Three major delivery-app companies, DoorDash, Uber, and Grubhub, have filed lawsuits against New York City over a recently announced law that mandates them to pay delivery workers a minimum wage. According to the law, delivery workers must receive $17.96 per hour without tips by July 12, and at least $19.96 per hour by 2025, surpassing the city’s baseline minimum wage for other workers.
The crux of the companies’ contention lies in the requirement to pay workers for the entire time they are logged into the apps, as opposed to only compensating them from when they accept a delivery until its completion. The companies argue that these workers should be classified as independent contractors.
If implemented, this law will be a groundbreaking move in the United States. Seattle passed a similar ordinance for delivery workers last year, but it will not take effect until next year.
In a lawsuit filed with the Supreme Court of New York, Uber expressed concerns about the potential “irreparable harm” it would face if the law were to stand. It highlighted the need to pass on the increased costs to consumers, redirect significant resources from planned projects to develop new technologies for courier access restriction, and ensure compliance with the law. Uber estimated that this law would cost them $100 million to $200 million for the remainder of the year, even if it were eventually overturned—an amount they believe cannot be recovered.
The outcome of these lawsuits will determine the future of gig economy workers and could have far-reaching implications for labor regulations across industries.
DoorDash and Grubhub’s Joint Lawsuit
A joint lawsuit filed by DoorDash and Grubhub warns of potential consequences arising from a new law implemented by the city of New York. These consequences include higher prices for consumers, decreased demand for courier services, and limited delivery options for restaurants and other merchants.

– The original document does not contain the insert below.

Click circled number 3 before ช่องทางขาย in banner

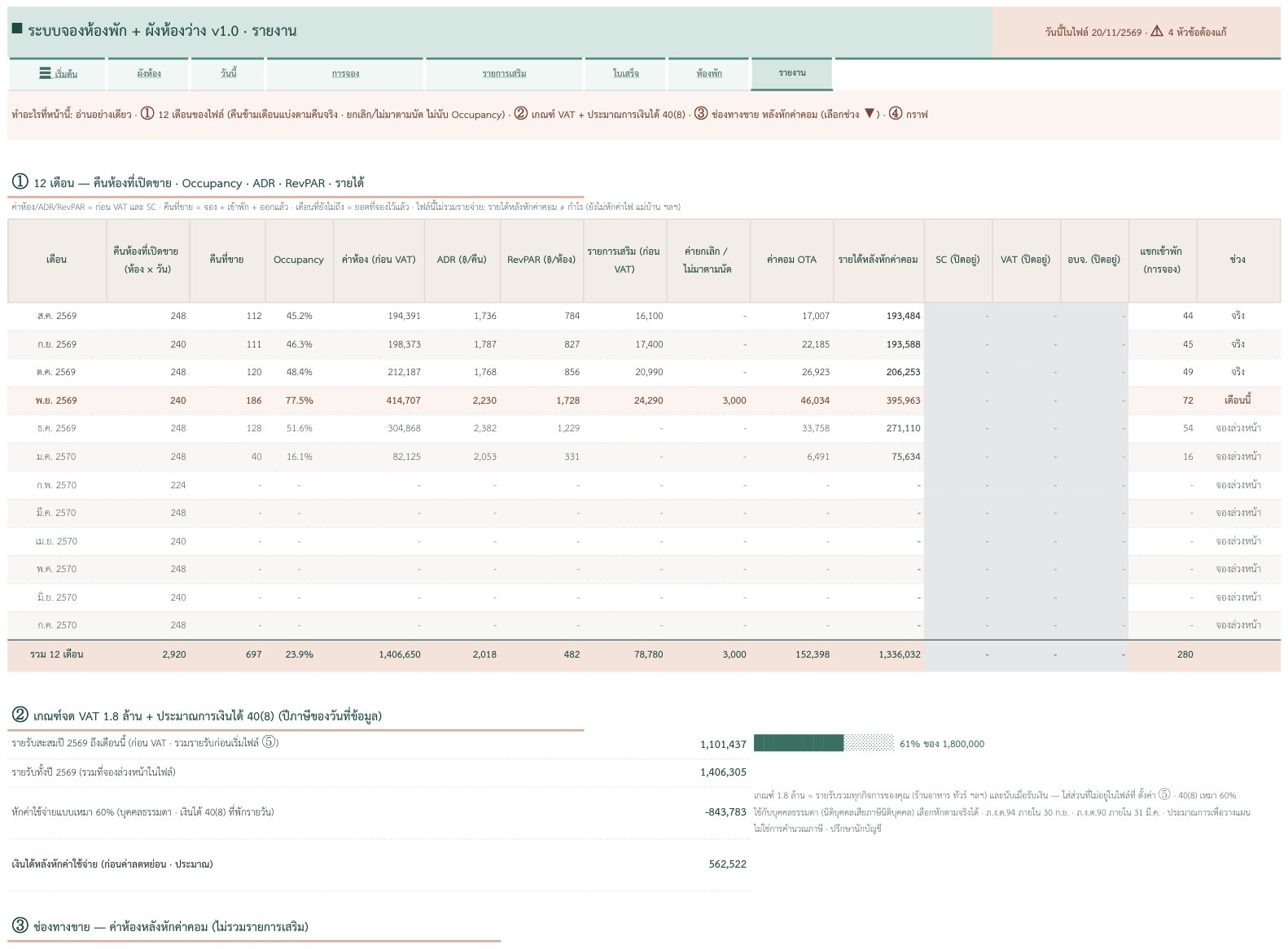[x=701, y=114]
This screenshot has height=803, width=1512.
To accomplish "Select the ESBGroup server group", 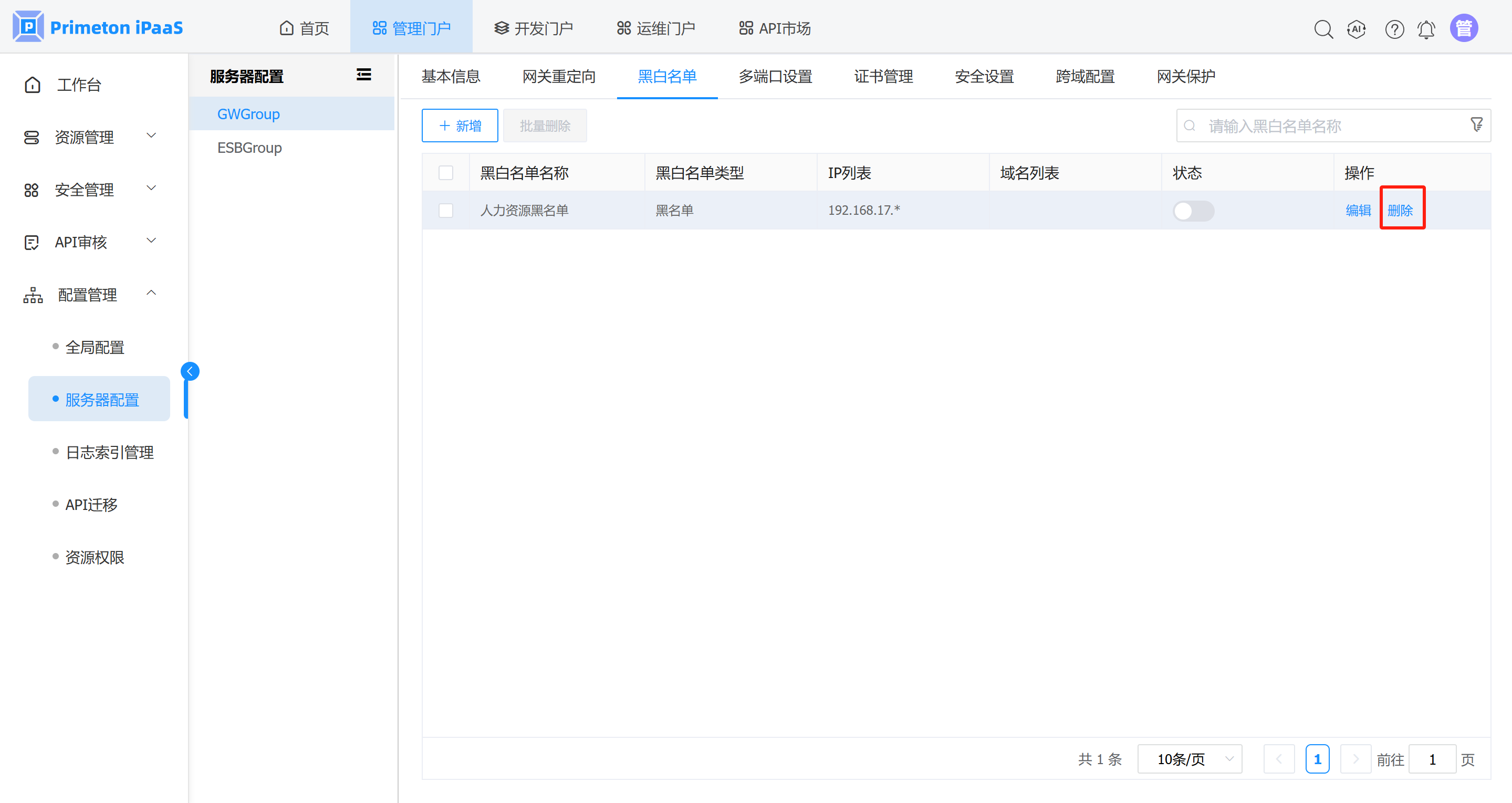I will tap(249, 148).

Both companies express concern over the potential damage to their business relationships, reputations, and goodwill. They anticipate significant monetary losses that may be challenging to quantify and recover, even if the law is reversed.
Relay Delivery Takes a Stand
Relay Delivery, a company that provides delivery workers to restaurants but does not have a consumer-facing app, has also filed a lawsuit against the city. It asserts that being grouped together with the other companies jeopardizes its very existence. The main reason cited is the need to pass on additional costs exclusively to restaurants.
The City’s Stance
The city agency responsible for drafting the law expresses anticipation regarding its implementation, which is scheduled for next week. The law aims to ensure fair pay for delivery workers, aligning with the principle that all workers deserve adequate compensation for their labor.

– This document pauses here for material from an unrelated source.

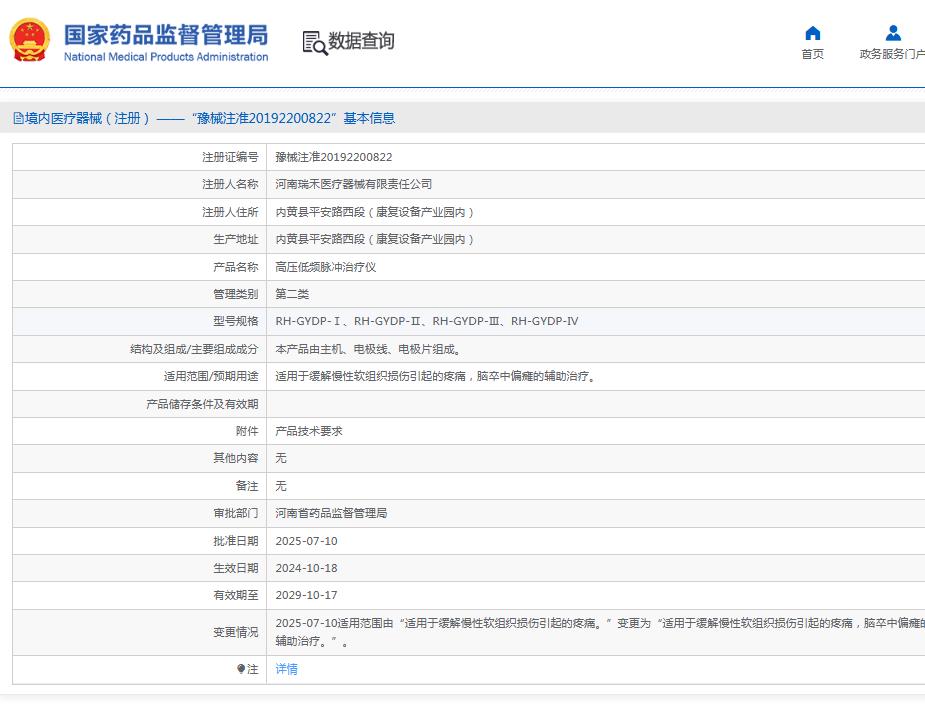Click the 产品技术要求 attachment entry
925x719 pixels.
click(303, 430)
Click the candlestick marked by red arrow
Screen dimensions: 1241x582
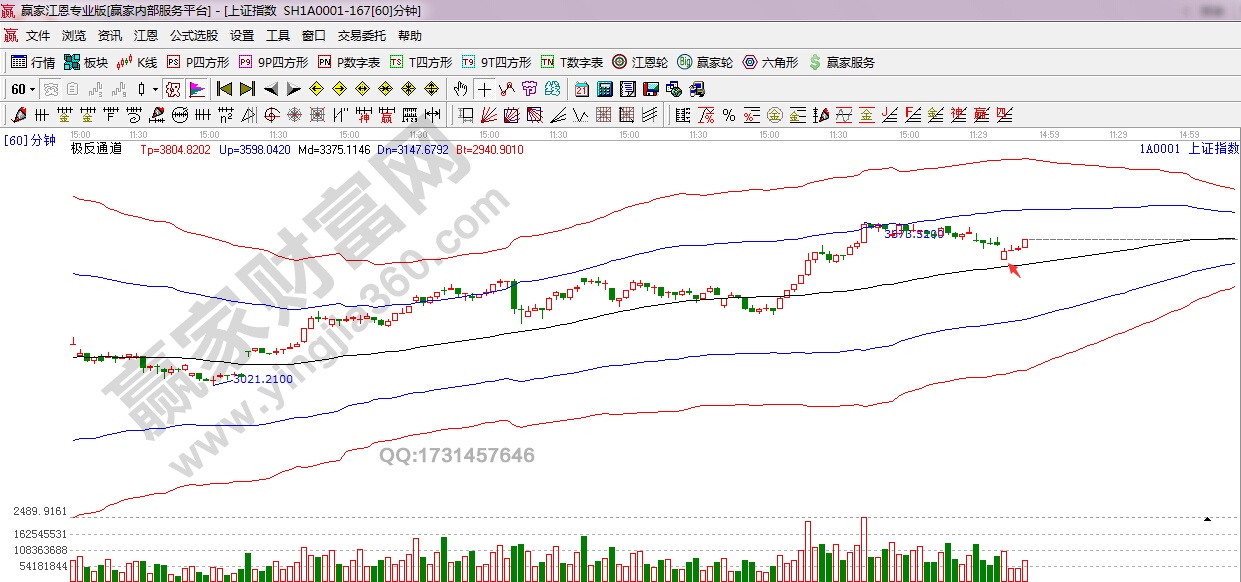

Vilda Vera Mayuga, Commissioner of the Department of Consumer and Worker Protection, expressed disappointment with Uber, DoorDash, GrubHub, and Relay’s objection to the law. She emphasized that the minimum pay rate would uplift thousands of working New Yorkers and their families out of poverty.
Advocacy for Workers’ Rights
Ligia Guallpa, Executive Director of the Worker’s Justice Project in New York City, criticized the companies involved in the lawsuit. She stated that it is “unconscionable” that they are making every effort to prevent over 65,000 app-based delivery workers in New York City from earning a livable wage.
A Hard-Fought Victory
In 2021, delivery workers in the city secured a comprehensive set of protections, including the minimum wage currently being challenged by the companies. Although the minimum wage was supposed to take effect earlier this year, its details were only announced last month.